Consigna de trabajo -
Continúe el texto sobre la vida antes de las pantallas a partir de su última oración.

Texto proporcionado -
==============================
Anoche estaba viendo una de Bruce Willis, en la que hace de un policía que salva a la humanidad de los sustitutos, que son especie de dobles que todo el mundo tiene en el futuro… ¿O ya los tenemos a esos dobles, con tantos perfiles y tantas cuentas? Estaba viendo una de Bruce Willis y cuando terminó me dije, o sentí, que estaba harto de las pantallas. Todo el día pantallas, toda la noche y toda la mañana pantallas. Más grandes, más chicas, en la peluquería, en el chino, en la escuela. ¿Y cómo era la vida sin pantallas? ¿O cómo era la vida sin tantas pantallas, solamente con la del televisor en el comedor, pasando Videomatch o alguna de acción con Sylvester Stallone? ¿Cómo era vivir así, en otro mundo que no reproducía hasta el infinito las imágenes, en imágenes cada vez más abstractas?

La vida era un verano largo, ya cansado de no hacer nada, sin saber qué hacer esperando la vuelta a clases. Y un día de verano duraba tanto que el sol no se terminaba de esconder, porque la luz flotaba sobre la calle Dragones del Rosario, y Pago de los Arroyos, y Frías y Alzugaray… Era esa luz la que decidía el final del partido en el campito, y era esa luz la que quedaba colgando sobre las ramas de los paraísos, mientras de a poco los faroles de la calle se iban prendiendo. Eran faroles amarillos o blancos sostenidos por un cable a lo ancho de la calle, que cuando venía algún viento muy de vez en cuando se movían de un lado a otro, y la luz se corría con ese movimiento, y le daba a la calle un aire de cine negro suburbano. Los mosquitos y jejenes, enloquecidos, daban vueltas alrededor de los faroles.
==============================
Datos proporcionados -
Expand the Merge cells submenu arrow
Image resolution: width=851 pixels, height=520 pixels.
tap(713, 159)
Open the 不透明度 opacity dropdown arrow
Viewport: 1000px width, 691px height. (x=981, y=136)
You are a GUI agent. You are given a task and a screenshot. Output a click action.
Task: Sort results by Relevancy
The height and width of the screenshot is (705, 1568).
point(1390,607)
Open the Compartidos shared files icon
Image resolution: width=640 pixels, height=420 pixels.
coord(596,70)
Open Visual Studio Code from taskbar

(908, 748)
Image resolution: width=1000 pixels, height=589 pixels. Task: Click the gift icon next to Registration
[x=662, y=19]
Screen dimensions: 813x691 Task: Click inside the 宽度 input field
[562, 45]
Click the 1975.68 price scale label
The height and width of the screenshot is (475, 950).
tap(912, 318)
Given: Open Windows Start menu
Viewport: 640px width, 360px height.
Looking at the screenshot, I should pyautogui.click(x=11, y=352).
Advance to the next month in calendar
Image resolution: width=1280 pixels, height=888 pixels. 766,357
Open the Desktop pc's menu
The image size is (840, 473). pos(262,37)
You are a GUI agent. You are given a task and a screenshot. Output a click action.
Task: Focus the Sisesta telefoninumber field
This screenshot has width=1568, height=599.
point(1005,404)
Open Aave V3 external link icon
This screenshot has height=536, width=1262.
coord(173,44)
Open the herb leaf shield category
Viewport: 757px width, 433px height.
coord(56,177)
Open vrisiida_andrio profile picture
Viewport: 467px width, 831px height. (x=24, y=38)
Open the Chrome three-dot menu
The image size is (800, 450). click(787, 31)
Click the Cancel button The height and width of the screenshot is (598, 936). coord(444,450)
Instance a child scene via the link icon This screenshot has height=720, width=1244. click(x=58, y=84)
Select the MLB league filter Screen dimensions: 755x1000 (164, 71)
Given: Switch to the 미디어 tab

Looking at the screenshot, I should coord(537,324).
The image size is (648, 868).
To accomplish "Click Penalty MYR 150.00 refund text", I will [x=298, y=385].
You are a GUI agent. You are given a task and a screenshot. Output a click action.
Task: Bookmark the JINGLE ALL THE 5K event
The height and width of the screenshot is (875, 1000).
==============================
Espacio de respuesta -
Llegaba la chicharra con su pitido desgarrado, anunciando la noche o demorándose en apagar la luz del sol. Todavía pendía una luz de la tarde sobre una copa alta, y la chicharra quizá sabía que del último lugar que el sol se iba era de las hojas de los sauces. La chicharra lo cambiaba todo, iba a ser de noche, había que meterse adentro y bañarse y comer, y con suerte después me dejaran salir para estar un rato más con los chicos en la esquina, comiendo semillitas y tomando jaimito, una o dos horas antes de volver a casa hasta el otro día. ¿Dónde estaba la chicharra que no se veía, que no se mostraba, y solo su bocina daba la vuelta a la manzana, por la casa arruinada del viejo Cecchi, y llegaba hasta la vía? ¿Cómo hacía para no mostrarse, para solo hacerse escuchar?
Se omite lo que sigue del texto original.